-- BEGIN Text excerpt --
When a machine starts, the PXE receives a signal from the network card telling it where to find the InitRD used for the discovery of new material, and the kernel it uses for its start. In parallel, it collects the information on the machine that is contained in the signal: MAC address, series number, hardware type… It allows the PXE to understand that the machine is physical, which means, in our company, that it can only be a hypervisor host. The PXE records this new host in the inventories, and has the machine start again.
Thus, when it starts again, it sends another signal, still received by the PXE. The latter recognizes the MAC address of the machine, which it just recorded: it knows it deals with a hypervisor host. It then sends the machine the information it needs to retreive the following elements:
- Kernel and InitRD (these are the same, no matter the machine)
- Specific command line, unique per machine, containing the name of the host, its dedicated IP addresses, and information about its functions as a hypervisor host. It is created when the host is registered.
- Xen, the hypervisor itself, to control the virtualization functions on the machine.
We obtain a host that is automatically ready, which prevents a manual configuration of each new machine that needs to be set up! In parrallel, the host is registered as “active” through internal mechanisms, and is then marked as available for production on our park management tools.
Once the host is ready, in order to create a virtual machine, the hypervisor must have access to a configuration file. The administrator can go through the network and write the file directly on the machine, by hand, but it creates some risks of human error (forgetting of a file, double deployment…).
On our infrastructure, we use a system of NFS (Network File System): it is a file storing system on our Netapps that can be shared between several machines. It is only one of the numerous available options!
Once connected to the NFS (the links are made when the operating system of the machine starts), the hypervisor host has access to the files as if it were on its local memory. Logs, virtual machines configuration files and different internal tools are stored on the NFS.
Creation of a virtual machine
So how does one deploy a virtual machine?
We use deployment tools, such as Salt. Salt is a configuration management and remote execution tool, it performs most of the actions, as the schema below shows.
- The administrator registers the virtual machine in our internal database (name, resources needed, datacenter…)
-- END Text excerpt --
Tasks and exercises:
**a)** Tell whether each statement agrees with the excerpt on hypervisor hosts, answering yes or no and quoting the deciding words: (i) The kernel and InitRD differ from one machine to another. (ii) Logs are stored on the NFS. (iii) The specific command line is created when the host is registered.
**b)** Reproduce the stretch of the excerpt on hypervisor hosts from "Thus, when it" through "matter the machine)".
-- BEGIN Raw data --
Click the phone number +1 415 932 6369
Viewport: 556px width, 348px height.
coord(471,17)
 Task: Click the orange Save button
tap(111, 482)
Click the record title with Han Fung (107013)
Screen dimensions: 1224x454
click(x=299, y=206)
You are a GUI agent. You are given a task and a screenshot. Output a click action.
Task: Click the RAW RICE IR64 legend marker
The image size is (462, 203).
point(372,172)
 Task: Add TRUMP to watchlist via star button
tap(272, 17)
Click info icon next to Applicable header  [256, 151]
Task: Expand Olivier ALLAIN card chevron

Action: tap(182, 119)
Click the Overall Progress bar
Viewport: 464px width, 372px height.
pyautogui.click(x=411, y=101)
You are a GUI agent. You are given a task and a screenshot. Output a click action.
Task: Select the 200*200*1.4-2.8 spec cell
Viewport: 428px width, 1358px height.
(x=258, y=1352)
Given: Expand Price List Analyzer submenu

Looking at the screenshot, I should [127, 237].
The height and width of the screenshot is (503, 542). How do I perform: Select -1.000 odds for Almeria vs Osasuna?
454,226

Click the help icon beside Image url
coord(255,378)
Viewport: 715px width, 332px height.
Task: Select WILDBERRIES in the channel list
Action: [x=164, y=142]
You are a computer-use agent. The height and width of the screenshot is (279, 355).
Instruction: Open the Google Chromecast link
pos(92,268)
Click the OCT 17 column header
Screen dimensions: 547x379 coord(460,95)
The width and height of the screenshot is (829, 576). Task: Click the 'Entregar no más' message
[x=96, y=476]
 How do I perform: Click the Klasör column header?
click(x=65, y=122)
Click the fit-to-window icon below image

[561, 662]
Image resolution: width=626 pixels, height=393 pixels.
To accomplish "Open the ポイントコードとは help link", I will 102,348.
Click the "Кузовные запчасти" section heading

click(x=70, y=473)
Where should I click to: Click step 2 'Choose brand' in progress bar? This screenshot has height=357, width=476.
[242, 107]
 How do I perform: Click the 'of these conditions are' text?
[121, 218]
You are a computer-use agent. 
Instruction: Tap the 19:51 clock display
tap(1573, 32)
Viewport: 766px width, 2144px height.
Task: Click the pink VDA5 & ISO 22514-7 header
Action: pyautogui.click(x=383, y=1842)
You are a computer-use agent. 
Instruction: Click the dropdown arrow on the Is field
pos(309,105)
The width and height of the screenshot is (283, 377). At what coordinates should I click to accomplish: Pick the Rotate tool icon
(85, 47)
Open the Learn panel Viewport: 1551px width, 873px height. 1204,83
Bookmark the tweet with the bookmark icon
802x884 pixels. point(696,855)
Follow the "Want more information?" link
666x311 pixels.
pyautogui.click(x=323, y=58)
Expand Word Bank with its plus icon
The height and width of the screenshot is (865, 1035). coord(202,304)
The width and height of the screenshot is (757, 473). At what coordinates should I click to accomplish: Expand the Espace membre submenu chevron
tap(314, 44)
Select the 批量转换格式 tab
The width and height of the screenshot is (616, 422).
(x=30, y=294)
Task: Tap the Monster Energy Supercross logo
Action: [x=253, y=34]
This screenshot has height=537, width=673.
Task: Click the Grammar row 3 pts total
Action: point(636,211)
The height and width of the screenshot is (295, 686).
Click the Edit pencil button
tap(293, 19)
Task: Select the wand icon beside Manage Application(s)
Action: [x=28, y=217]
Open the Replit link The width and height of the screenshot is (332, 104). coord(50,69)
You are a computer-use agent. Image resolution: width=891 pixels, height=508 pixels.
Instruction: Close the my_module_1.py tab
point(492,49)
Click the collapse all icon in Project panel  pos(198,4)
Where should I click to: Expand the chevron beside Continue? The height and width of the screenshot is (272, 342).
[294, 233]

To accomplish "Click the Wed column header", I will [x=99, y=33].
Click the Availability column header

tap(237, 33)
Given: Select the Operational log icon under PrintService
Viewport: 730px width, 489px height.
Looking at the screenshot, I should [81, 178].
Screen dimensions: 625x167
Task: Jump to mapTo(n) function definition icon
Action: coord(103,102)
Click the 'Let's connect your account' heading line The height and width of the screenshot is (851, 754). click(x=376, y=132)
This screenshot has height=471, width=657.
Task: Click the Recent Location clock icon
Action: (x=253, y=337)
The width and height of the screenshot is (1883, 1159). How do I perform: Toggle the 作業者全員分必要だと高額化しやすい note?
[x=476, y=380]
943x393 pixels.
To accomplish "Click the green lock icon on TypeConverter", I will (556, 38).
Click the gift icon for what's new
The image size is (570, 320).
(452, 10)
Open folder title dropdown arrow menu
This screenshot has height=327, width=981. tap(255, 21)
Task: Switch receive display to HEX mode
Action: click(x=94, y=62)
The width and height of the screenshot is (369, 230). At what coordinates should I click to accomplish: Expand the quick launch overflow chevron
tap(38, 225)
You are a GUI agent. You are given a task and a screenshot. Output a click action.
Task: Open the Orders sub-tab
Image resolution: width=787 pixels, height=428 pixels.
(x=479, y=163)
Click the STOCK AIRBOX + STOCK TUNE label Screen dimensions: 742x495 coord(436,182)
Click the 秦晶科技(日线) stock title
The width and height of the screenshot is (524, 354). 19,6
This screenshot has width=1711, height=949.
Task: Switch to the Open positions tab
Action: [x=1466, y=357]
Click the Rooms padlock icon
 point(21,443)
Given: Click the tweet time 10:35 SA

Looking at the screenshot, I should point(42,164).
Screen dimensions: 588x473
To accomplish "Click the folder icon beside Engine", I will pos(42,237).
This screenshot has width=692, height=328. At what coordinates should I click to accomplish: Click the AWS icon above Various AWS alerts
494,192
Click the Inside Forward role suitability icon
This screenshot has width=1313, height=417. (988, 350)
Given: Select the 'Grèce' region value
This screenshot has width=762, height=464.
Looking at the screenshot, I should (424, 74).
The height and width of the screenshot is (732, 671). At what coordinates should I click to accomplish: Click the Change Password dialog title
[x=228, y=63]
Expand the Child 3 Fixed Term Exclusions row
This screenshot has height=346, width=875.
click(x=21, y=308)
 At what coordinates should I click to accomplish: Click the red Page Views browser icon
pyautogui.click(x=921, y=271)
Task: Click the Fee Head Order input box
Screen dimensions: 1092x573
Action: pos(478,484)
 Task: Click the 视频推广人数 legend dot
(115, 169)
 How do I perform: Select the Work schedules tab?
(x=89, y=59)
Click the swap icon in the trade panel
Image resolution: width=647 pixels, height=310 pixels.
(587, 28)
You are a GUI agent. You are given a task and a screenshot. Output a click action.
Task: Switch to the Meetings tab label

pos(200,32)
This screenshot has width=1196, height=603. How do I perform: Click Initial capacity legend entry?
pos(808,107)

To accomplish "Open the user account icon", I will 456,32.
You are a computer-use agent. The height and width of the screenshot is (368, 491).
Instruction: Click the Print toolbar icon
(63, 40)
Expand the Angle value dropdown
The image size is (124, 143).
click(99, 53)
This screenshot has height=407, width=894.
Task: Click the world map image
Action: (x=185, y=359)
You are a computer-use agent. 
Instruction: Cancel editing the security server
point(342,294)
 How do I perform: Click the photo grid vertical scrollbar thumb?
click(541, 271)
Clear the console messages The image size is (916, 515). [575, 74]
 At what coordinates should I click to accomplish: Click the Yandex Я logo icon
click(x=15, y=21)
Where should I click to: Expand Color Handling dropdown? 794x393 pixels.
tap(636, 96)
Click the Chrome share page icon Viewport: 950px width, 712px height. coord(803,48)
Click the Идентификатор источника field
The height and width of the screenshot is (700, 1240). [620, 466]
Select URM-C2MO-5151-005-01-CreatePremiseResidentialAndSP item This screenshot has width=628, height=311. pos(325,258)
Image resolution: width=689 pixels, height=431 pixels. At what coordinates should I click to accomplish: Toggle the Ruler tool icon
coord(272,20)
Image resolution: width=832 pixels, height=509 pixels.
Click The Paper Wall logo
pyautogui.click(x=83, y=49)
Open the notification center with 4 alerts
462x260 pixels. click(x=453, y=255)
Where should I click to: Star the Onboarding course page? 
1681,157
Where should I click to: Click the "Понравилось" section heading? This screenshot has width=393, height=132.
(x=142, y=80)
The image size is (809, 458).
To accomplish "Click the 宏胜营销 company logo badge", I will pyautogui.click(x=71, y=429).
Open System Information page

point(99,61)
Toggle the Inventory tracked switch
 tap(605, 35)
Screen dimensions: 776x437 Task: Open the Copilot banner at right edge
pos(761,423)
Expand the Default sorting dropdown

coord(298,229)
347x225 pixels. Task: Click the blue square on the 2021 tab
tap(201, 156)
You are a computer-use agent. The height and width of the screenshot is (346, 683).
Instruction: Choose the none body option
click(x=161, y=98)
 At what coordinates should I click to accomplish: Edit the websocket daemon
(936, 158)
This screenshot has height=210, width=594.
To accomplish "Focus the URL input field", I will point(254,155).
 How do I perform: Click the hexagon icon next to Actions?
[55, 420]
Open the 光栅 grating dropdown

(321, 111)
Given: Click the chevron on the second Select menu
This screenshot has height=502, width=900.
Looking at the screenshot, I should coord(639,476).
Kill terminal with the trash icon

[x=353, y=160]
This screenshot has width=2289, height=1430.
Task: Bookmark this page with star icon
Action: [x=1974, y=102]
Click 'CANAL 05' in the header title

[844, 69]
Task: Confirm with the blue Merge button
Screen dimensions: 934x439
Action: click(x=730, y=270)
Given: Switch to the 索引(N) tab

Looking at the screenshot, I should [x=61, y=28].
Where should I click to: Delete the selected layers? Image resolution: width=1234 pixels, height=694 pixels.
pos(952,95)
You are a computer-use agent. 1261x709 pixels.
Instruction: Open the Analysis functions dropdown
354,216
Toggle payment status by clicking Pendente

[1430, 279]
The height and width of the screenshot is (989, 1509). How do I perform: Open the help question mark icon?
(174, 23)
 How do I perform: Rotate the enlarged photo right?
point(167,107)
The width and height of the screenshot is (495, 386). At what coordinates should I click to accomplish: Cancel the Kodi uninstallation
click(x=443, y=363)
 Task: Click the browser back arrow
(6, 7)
-- END Raw data --
Responses by task:
**a)**
(i) No: "Kernel and InitRD (these are the same, no matter the machine)"
(ii) Yes: "Logs, virtual machines configuration files and different internal tools are stored on the NFS."
(iii) Yes: "It is created when the host is registered."

**b)**
Thus, when it starts again, it sends another signal, still received by the PXE. The latter recognizes the MAC address of the machine, which it just recorded: it knows it deals with a hypervisor host. It then sends the machine the information it needs to retreive the following elements:
- Kernel and InitRD (these are the same, no matter the machine)